CHEM :: Kernel :: Util :: FeatureDictReader :: Class FeatureDictReader

Class FeatureDictReader

object --+    
         |    
      dict --+
             |
            FeatureDictReader

Utility class to dencode data feature vectors (represented as index:count lines in a text file) into a string:count feature dictionary objects. These were probably encoded in the first place with the matching "FeatureDictWriter" class. The basic strategy is to just back-translate the index numbers into the actual string representation features. This class (which extends the dict class) stores the index:feature mappings for subsequent access (note that this is the inverse of the FeatureDictWriter's feature:index mappings).

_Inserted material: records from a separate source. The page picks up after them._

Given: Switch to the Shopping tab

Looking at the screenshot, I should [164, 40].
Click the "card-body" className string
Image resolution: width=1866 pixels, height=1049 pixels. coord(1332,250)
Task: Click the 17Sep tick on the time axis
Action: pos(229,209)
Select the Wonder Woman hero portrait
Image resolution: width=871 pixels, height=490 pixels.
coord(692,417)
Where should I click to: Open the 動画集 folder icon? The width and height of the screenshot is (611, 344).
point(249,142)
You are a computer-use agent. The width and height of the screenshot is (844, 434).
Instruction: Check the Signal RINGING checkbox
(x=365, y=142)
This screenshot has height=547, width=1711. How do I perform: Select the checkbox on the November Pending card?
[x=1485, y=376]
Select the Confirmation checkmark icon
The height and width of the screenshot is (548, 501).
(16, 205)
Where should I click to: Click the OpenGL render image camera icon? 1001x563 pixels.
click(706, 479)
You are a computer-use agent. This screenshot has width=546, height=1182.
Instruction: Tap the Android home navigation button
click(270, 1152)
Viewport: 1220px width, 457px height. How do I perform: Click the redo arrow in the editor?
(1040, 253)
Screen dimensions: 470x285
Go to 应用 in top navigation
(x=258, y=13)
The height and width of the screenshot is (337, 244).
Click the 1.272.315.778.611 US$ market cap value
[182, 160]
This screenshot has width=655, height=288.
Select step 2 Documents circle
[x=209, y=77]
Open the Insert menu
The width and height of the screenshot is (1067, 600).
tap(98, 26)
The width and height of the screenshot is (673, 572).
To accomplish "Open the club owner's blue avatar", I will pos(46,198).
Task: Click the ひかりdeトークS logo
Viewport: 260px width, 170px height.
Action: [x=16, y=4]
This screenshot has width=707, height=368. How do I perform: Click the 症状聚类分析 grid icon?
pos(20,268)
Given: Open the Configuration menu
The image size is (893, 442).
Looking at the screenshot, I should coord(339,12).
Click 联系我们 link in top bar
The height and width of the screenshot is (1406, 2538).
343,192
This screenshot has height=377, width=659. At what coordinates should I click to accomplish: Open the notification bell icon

Note that this current implementation assumes the features are represented as simple text strings. If you want a more sophisticated object representation, you'll have to add your own layer above that can encode / decode the features into strings for storage in the plain text files.

Example Usage: (Note this may have problems as a doctest since the feature:index mapping order is arbitrary based on the "random" traversal of feature keys through the feature dictionaries.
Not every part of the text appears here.